Larry Patrick Levis was born in Fresno, California, on September 30, 1946. His father was a grape grower, and in his youth Levis drove a tractor, pruned vines, and picked grapes in Selma, California. He earned a bachelor's degree from Fresno State College (now California State University, Fresno) in 1968, a master's degree from Syracuse University in 1970, and a Ph.D. from the University of Iowa in 1974.
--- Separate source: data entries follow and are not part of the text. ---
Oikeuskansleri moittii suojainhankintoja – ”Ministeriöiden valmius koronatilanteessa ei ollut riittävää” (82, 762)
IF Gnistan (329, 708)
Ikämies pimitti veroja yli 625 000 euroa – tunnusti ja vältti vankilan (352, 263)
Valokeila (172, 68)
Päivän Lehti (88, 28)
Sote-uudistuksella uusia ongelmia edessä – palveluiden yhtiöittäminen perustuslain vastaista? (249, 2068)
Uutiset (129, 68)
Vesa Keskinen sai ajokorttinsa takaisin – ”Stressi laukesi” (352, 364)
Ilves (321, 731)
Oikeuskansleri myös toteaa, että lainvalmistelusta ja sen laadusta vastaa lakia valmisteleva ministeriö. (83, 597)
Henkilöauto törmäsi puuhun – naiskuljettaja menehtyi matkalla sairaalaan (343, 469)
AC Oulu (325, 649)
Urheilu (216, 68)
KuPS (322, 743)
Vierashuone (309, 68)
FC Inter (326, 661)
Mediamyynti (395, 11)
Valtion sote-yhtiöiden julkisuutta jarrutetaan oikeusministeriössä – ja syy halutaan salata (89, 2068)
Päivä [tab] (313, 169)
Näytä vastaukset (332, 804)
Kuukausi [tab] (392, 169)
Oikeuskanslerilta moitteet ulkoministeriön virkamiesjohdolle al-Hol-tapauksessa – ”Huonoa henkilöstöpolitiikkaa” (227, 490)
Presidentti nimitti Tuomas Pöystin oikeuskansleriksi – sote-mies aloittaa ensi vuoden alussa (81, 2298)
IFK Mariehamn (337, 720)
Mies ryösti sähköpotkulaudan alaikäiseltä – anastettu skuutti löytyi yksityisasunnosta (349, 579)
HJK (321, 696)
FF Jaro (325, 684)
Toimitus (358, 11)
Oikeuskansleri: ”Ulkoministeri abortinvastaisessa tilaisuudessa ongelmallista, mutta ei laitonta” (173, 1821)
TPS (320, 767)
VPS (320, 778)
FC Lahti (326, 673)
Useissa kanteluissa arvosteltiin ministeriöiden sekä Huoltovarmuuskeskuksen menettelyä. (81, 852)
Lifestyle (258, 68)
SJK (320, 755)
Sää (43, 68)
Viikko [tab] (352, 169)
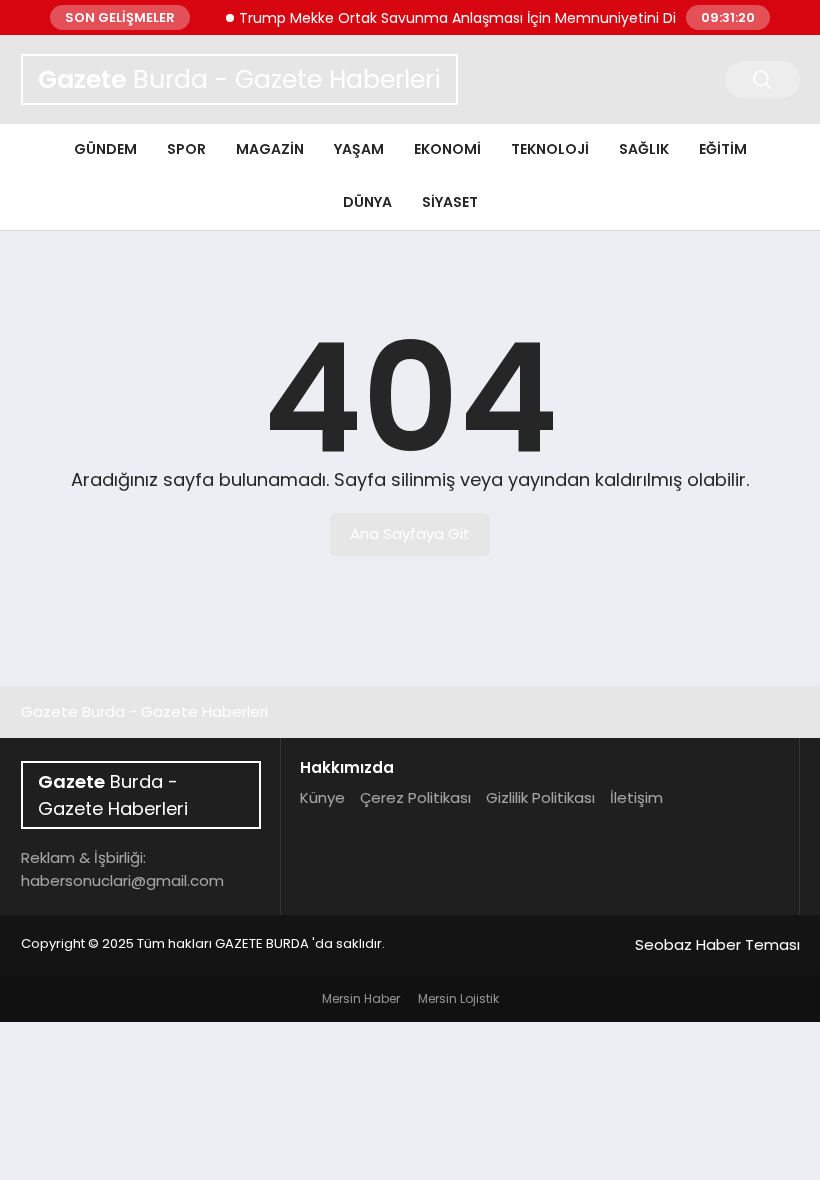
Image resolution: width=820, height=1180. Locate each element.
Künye (322, 797)
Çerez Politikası (415, 797)
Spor (186, 149)
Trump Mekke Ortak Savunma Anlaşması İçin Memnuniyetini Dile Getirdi (480, 18)
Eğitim (723, 149)
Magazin (270, 149)
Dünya (367, 202)
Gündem (105, 149)
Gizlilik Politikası (540, 797)
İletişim (636, 797)
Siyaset (450, 202)
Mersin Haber (361, 998)
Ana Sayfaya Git (410, 533)
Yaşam (359, 149)
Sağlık (644, 149)
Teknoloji (550, 149)
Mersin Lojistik (458, 998)
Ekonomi (447, 149)
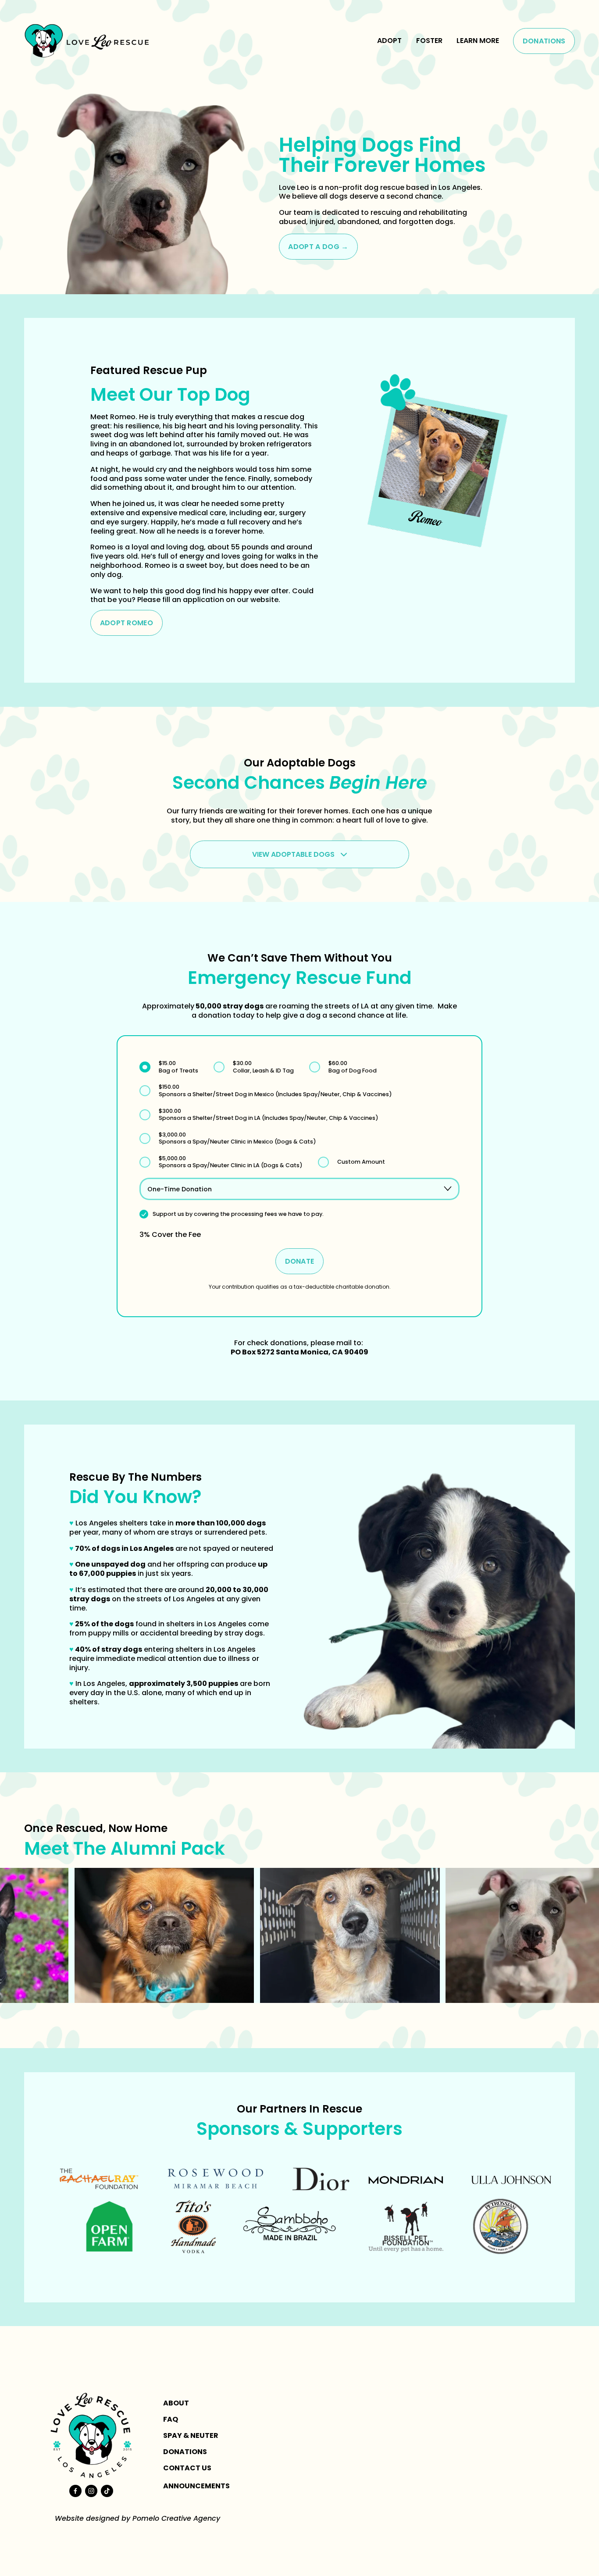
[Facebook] (75, 2491)
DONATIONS (544, 41)
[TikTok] (107, 2491)
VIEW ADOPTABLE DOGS (294, 854)
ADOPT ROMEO (126, 623)
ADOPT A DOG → (318, 247)
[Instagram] (91, 2491)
His first book of poems, Wrecking Crew (1972), won the United States Award from the International Poetry Forum. His second book, The Afterlife (1976), was the Lamont Poetry Selection of The American Academy of Poets. In 1981, The Dollmaker's Ghost was a winner of the Open Competition of the National Poetry Series.

About Levis's work, poet Robert Mezey said, "Larry Levis writes a poetry that is full of surprises. Not the predictable and boring surprises that can be created by formula, but the nourishing shock of fresh ideas that rise from the work of the true poet."

Among his honors were a YM-YWHA Discovery Award, three fellowships in poetry from the National Endowment for the Arts, a Fulbright Fellowship, and a Guggenheim Fellowship.

"Levis is not interested in metaphorical equivalence," wrote poet Tony Hoagland, "in comparison as a device whose goal is logical coherence, or persuasion, or concentration; rather, his practice is to use image as a form of inquiry, as a kind of tentative, speculating finger poking into the unknown."

He taught English at the University of Missouri from 1974 to 1980, was an associate professor and directed the creative writing program at the University of Utah from 1980 to 1992, and from 1992 until his death was a professor of English at Virginia Commonwealth University.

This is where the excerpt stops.